Ebola exposes West Africa's pre-existing public health woes
/The Ebola virus has killed more than 2,400 people in four West African countries — spreading from Guinea to Liberia, Sierra Leone and Nigeria — in what the World Health Organization on Tuesday called an outbreak “unparalleled in modern times.” The United Nations, meanwhile, says it needs $1 billion to contain the outbreak before it infects up to 20,000 people and kills roughly half of those potential victims.
But public health experts say that containing the virus is only part of a wider health crisis facing West Africa, a region where most childhood deaths are caused by preventable or curable afflictions like malaria, diarrhea and pneumonia.
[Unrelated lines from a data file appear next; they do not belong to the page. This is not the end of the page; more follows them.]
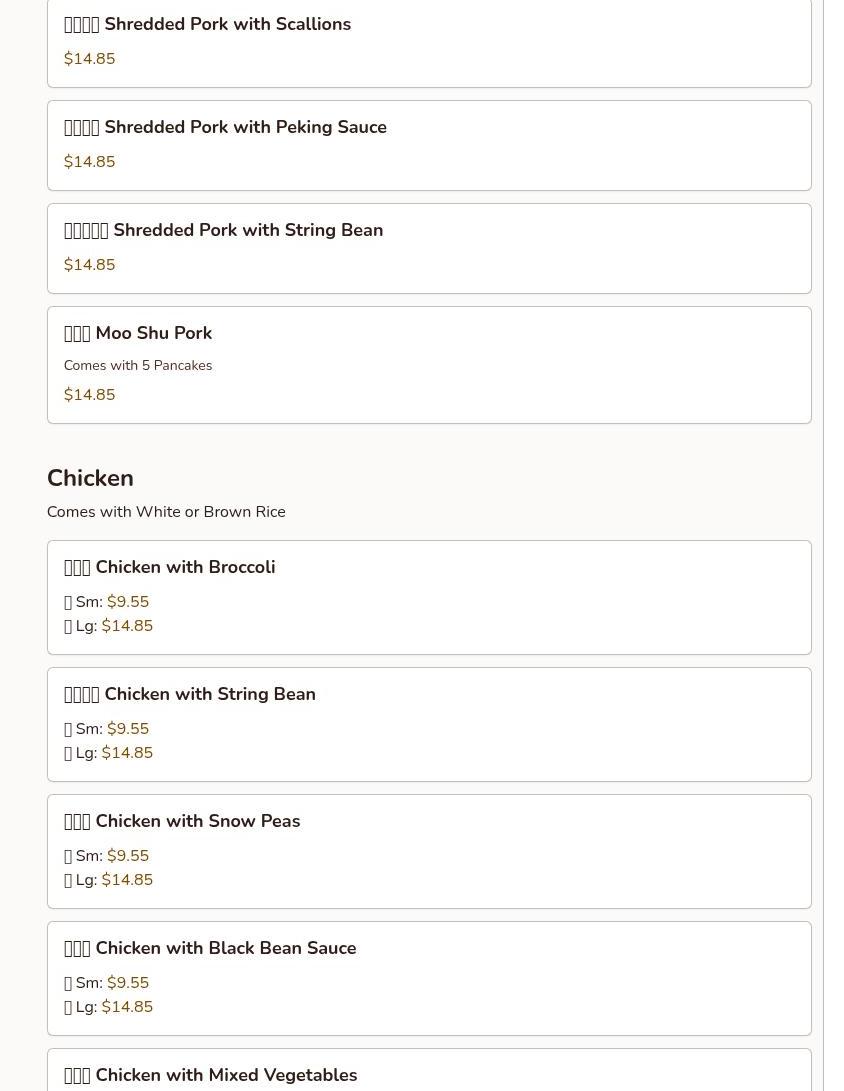Open Chicken with Black Bean Sauce
The height and width of the screenshot is (1091, 844).
click(x=225, y=949)
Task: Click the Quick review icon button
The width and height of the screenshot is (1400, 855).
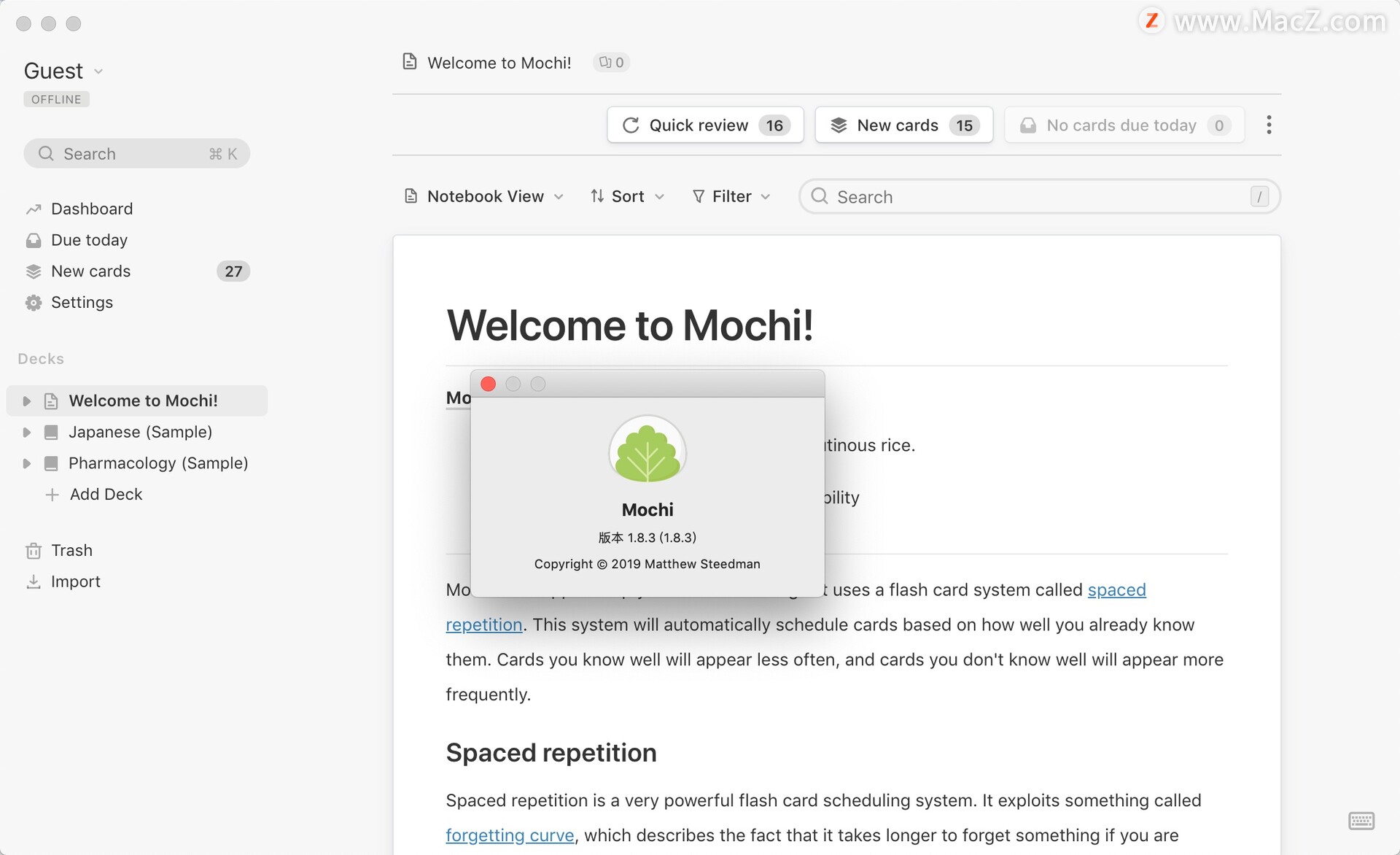Action: pos(630,125)
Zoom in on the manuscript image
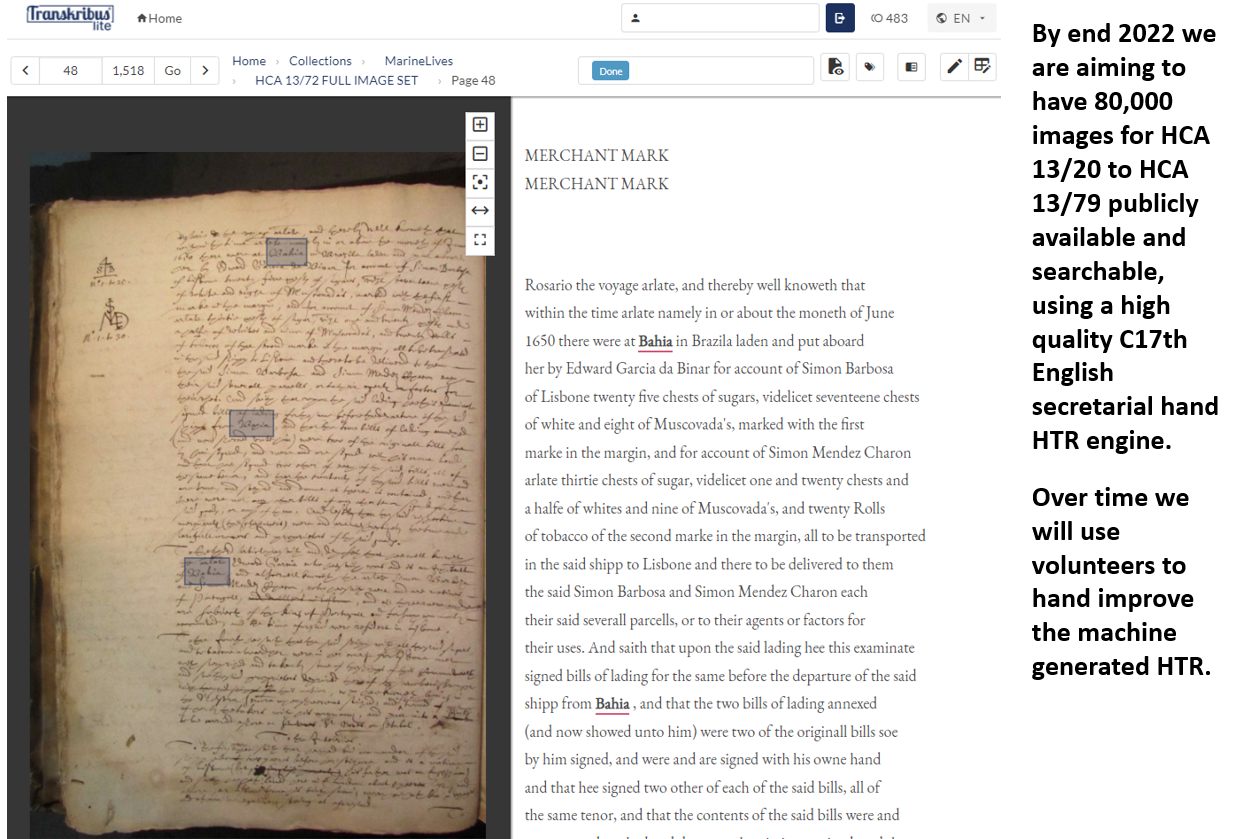Image resolution: width=1258 pixels, height=839 pixels. [480, 125]
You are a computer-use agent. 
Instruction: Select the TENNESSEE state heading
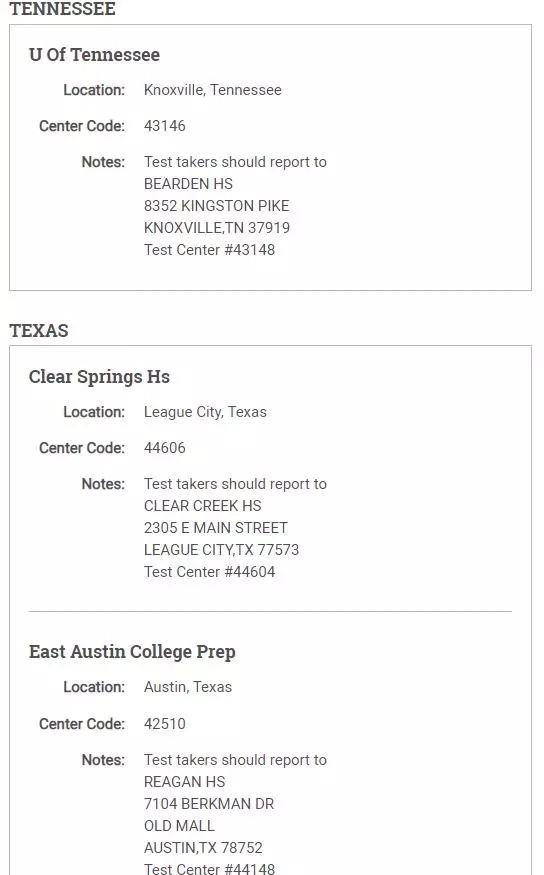[62, 9]
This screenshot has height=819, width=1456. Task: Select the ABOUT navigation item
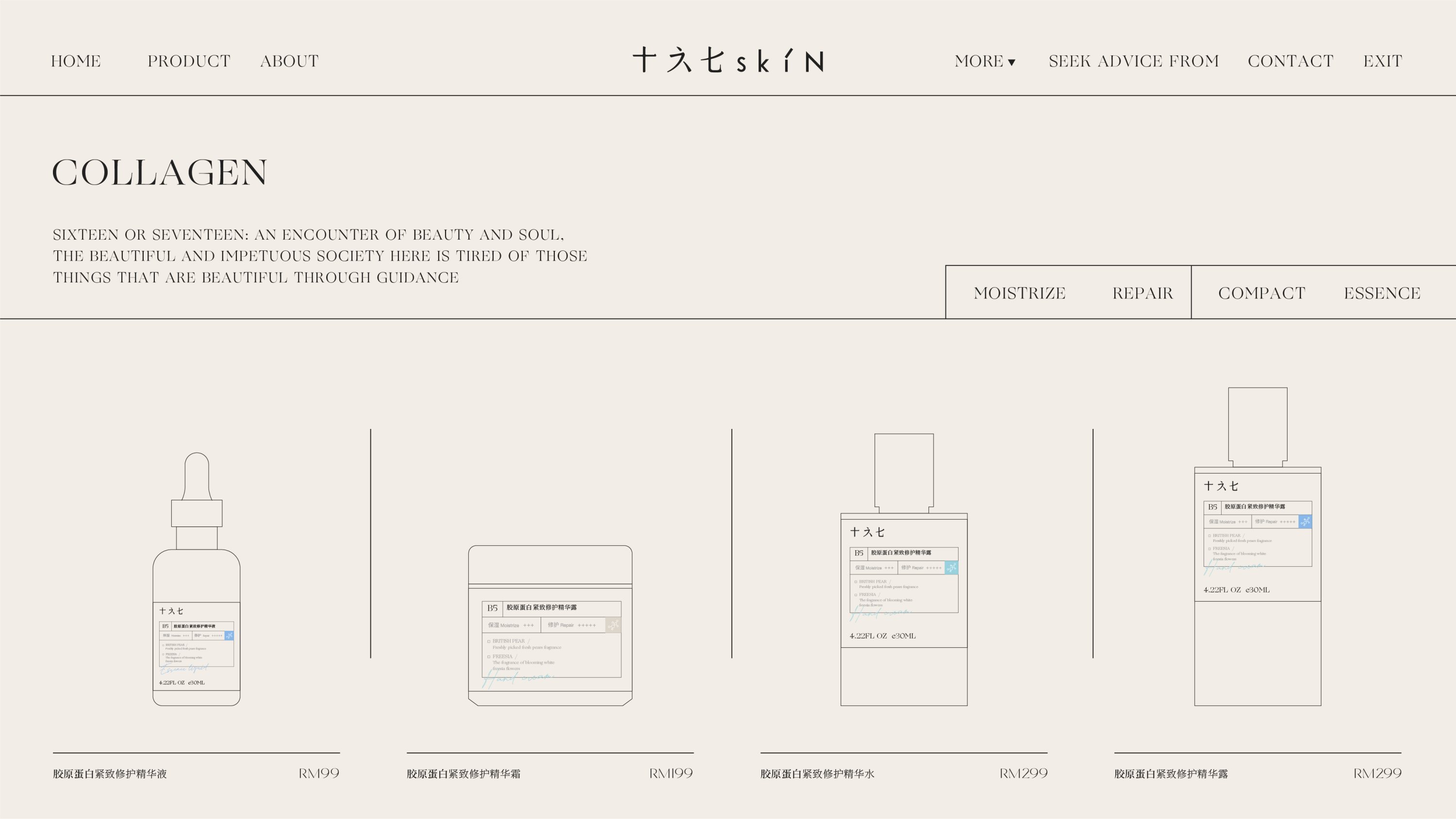289,62
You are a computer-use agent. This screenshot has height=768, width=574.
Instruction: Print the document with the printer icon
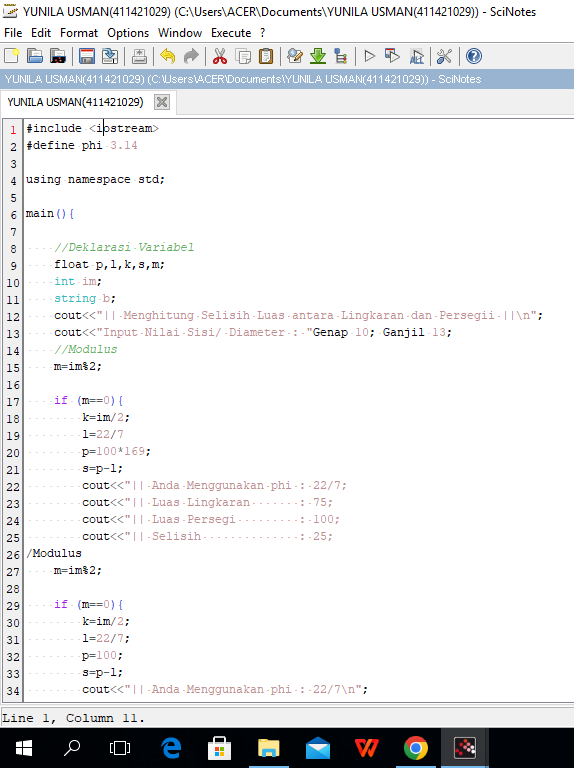click(139, 56)
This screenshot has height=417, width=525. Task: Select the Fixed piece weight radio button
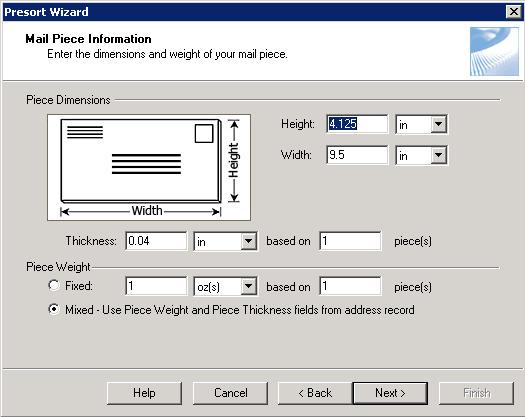click(54, 286)
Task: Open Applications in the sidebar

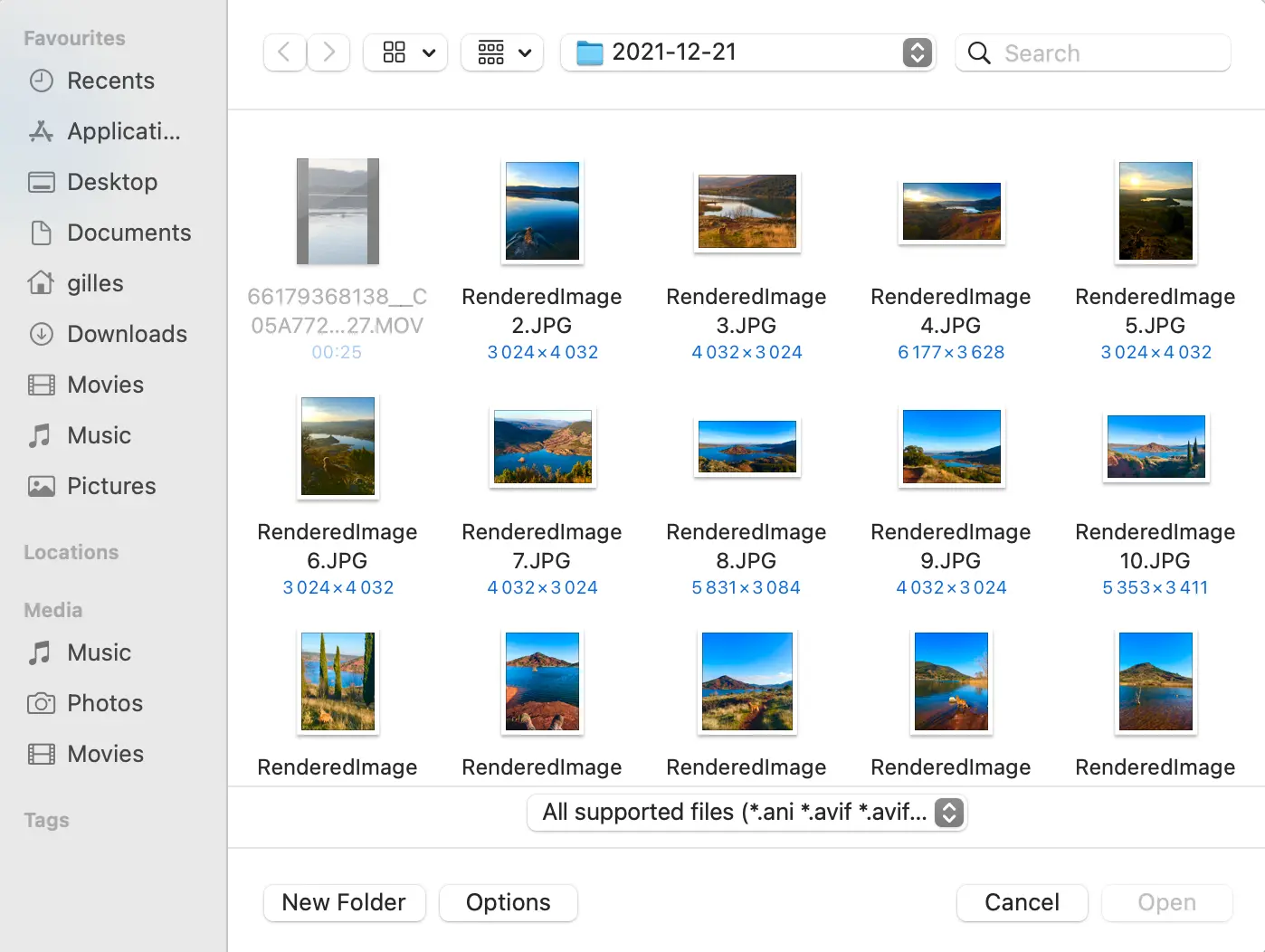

As already limited resources are diverted towards stopping the spread of Ebola, a dire shortage of medical workers and a generalized climate of fear surrounding the outbreak may be preventing people from getting treatment for equally deadly, but perhaps more readily treatable, diseases.
“Ebola’s ripple effects are extending to everything else, from children unable to receive care for malaria to women unable to deliver babies in a hospital,” said Andrew Maccalla, of the medical aid organization Direct Relief, in a commentary for the Huffington Post. Preventable ailments like typhoid and dysentery, meanwhile, “might be killing more West Africans than Ebola,” he added.
Much of the problem is due to underfunded, understaffed health systems, whose deficiencies have been exacerbated by the Ebola crisis.